Nous sommes en 1998. Deux ans après la sortie de Voyage et un an après celle de Titan, Stephen Baxter sort Poussière de Lune (Moonseed, en anglais) qui vient clôturer la « Trilogie de la NASA », trio de romans de science-fiction dure (ou hard-SF) dont les récits n’ont rien à voir entre eux mais sont liés par un thème commun. Mais revenons un instant à Titan, un livre très bien ficelé mais particulièrement déprimant. Hypothèse : Stephen Baxter, écrivain quarantenaire très déprimé, a décidé de se soigner en fourrant toutes ses névroses à la fois dans une sombre histoire de voyage désespéré à bord d’une boîte de conserve étroite et sale, sur fond de déliquescence de la Terre. Ambiance. La question est : cela a-t-il fonctionné ? Stephen Baxter s’est-il senti mieux après la parution de Titan ? Poussière de Lune apporte des éléments de réponses qui peuvent se résumer ainsi : pas tout à fait.
Ce roman introduit d’emblée une petite dose d’uchronie en mettant en scène la mission Apollo 18 (annulée dans la réalité véritable), au cours de laquelle un astronaute récupère une roche lunaire un peu particulière qu’il s’empresse d’étiqueter, puis d’oublier. Des décennies plus tard, à la fin des années 1990, un géologue génial mais contrarié dénommé Henry Meacher voit ses projets grandioses de sondes lunaires mis au rebut par la NASA et s’en va étudier des pierres de Lune dans la jolie ville d’Édimbourg, en Ecosse. Là-dessus, la mystérieuse pierre lunaire d’Apollo 18 refait surface et une poussière luminescente s’en échappe, se dispersant doucement sur les sommets de la ville, bâtie sur un très ancien volcan éteint. Rapidement, les premiers tremblements de terre surviennent et l’inquiétude grandit : y’a-t-il un lien entre la « poussière de Lune » et ces étranges manifestations géologiques ? Faut-il craindre un danger ? Henry Meacher est-il un salaud égoïste ou un génie ? Et surtout va-t-il sauver le monde ?
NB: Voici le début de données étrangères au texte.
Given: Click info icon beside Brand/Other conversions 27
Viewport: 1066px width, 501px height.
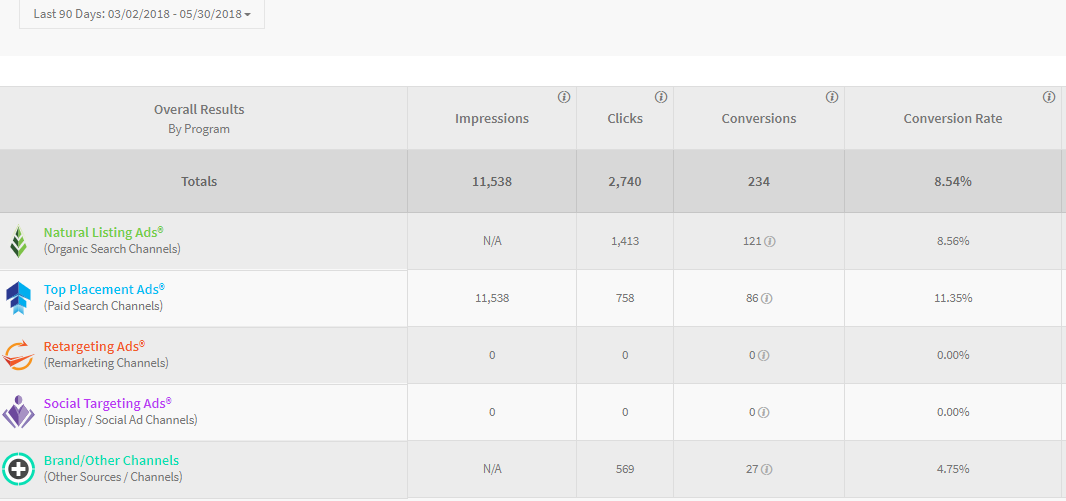Looking at the screenshot, I should [x=766, y=470].
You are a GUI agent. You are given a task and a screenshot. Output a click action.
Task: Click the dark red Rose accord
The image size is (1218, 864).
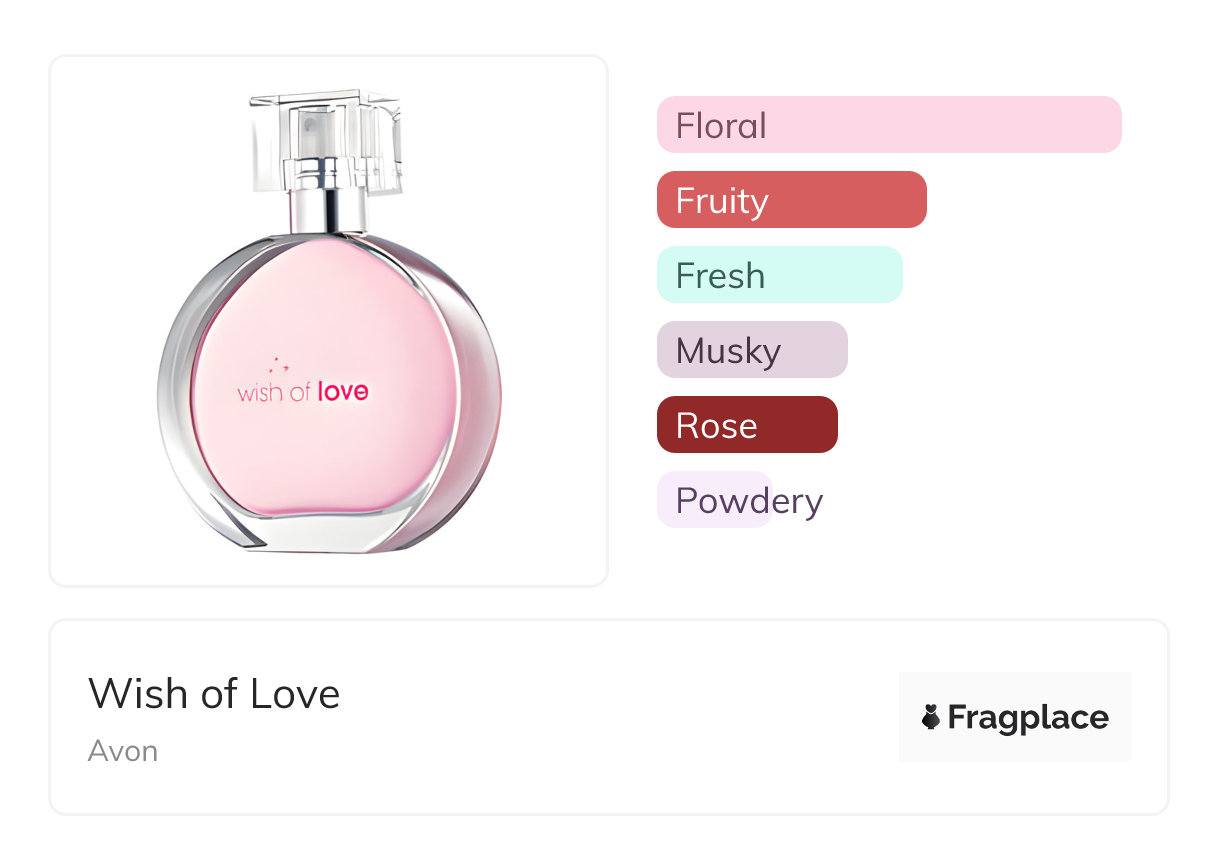[x=746, y=425]
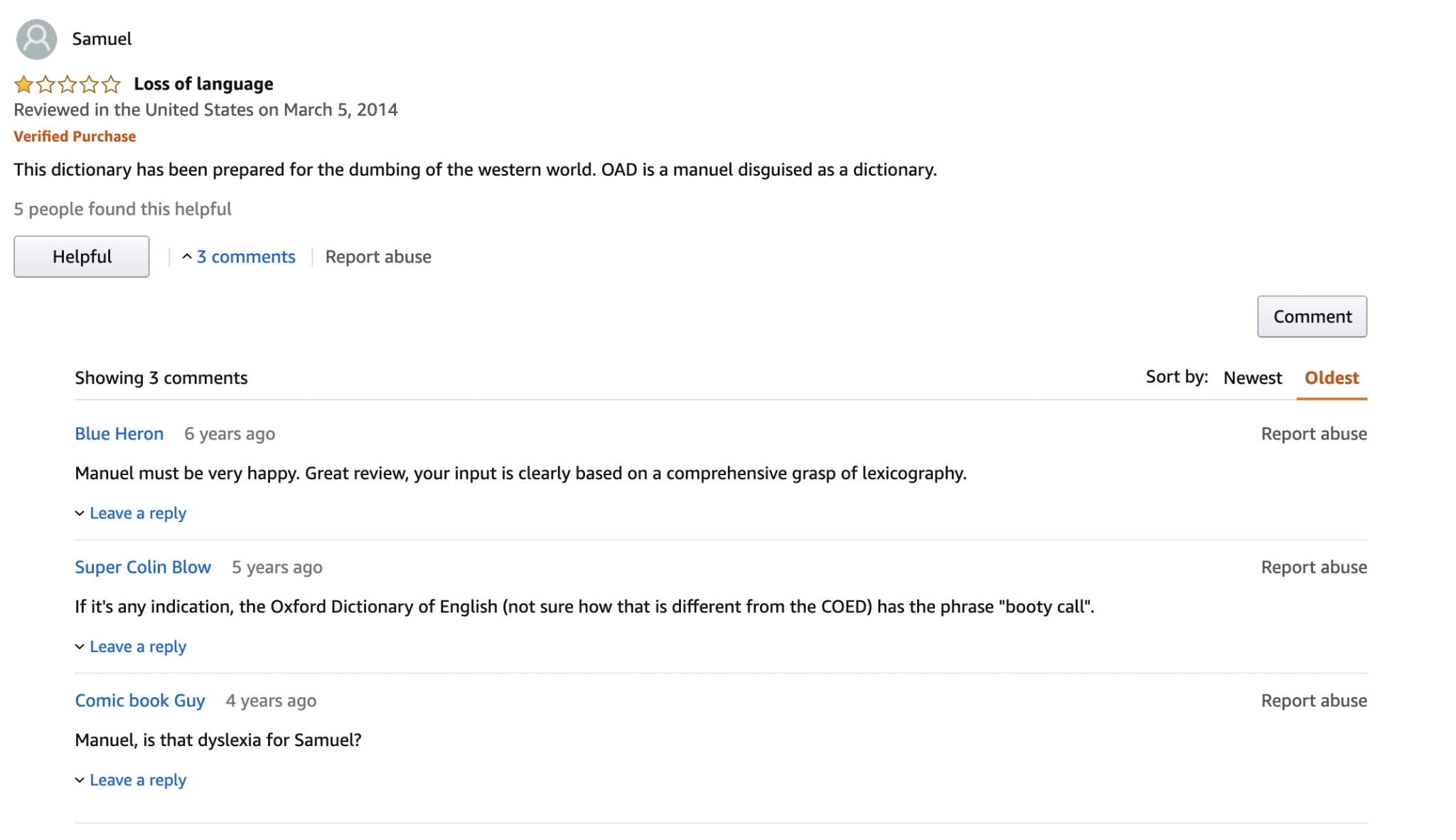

A priori, Poussière de Lune est assez différent de Voyage et de Titan. Il y est énormément question de géologie, surtout dans sa première partie, et les amateurs de volcans seront heureux d’en lire des tonnes sur le sujet. Il est d’ailleurs assez fascinant de constater que Stephen Baxter met autant de passion à décrire dans les détails des processus géologiques millénaires que les efforts d’un sous-traitant de la NASA pour concevoir un moteur de fusée. Les amoureux de l’Ecosse y trouveront également leur compte : c’est simple, on s’y croirait. Pour avoir eu la chance de me balader récemment à Édimbourg, je dois dire que la description y est très fidèle et que l’auteur n’a pas lésiné sur la documentation. Ou alors il y a vécu, ce qui expliquerait bien des choses. Bref, on passe d’abord beaucoup de temps sur Terre à causer géologie et à suivre la vie quotidienne de quantité de personnages dont tous ne sont pas forcément indispensables à la bonne marche de l’intrigue. On va dire que Stephen Baxter est comme ça : il aime que le lecteur s’attache à ses personnages (je vous laisse deviner pourquoi). Et la Lune, dans tout ça ? Que le lecteur se rassure : on finit par y arriver, mais progressivement. Poussière de Lune fait tout de même presque 800 pages et l’auteur prend tout son temps pour développer son récit, et finalement en revenir au principal point commun aux trois livres de cette trilogie : les voyages spatiaux hasardeux et bricolés.
En fait, Poussière de Lune fait parfois penser à ce que Robert C. Wilson (Spin, Les Chronolithes) écrirait s’il décidait de se lancer dans la hard-SF. Un des points de départ de l’intrigue, que je ne décrirai pas ici, fait même furieusement penser à la manière dont l’auteur canadien commence les siennes. Par rapport au reste de la trilogie, c’est peut-être aussi celui dans lequel Stephen Baxter se permet le plus de fantaisies : cette mystérieuse « poussière de Lune » vorace, par exemple, est un type de phénomène relevant bien davantage de la science-fiction classique que de sa variante « dure », et ce n’est peut-être pas plus mal. De manière générale, ce (long) roman est tout de même moins marquant que ses deux prédécesseurs mais n’en reste pas moins de bonne qualité, à condition d’aimer vraiment beaucoup ce style tout en pragmatisme à tendance apocalyptique. Enfin, il ne reste qu’à espérer que la conclusion de cette histoire a permis à Stephen Baxter de soigner sa grosse déprime de quarantenaire. Je crois qu’il en avait bien besoin.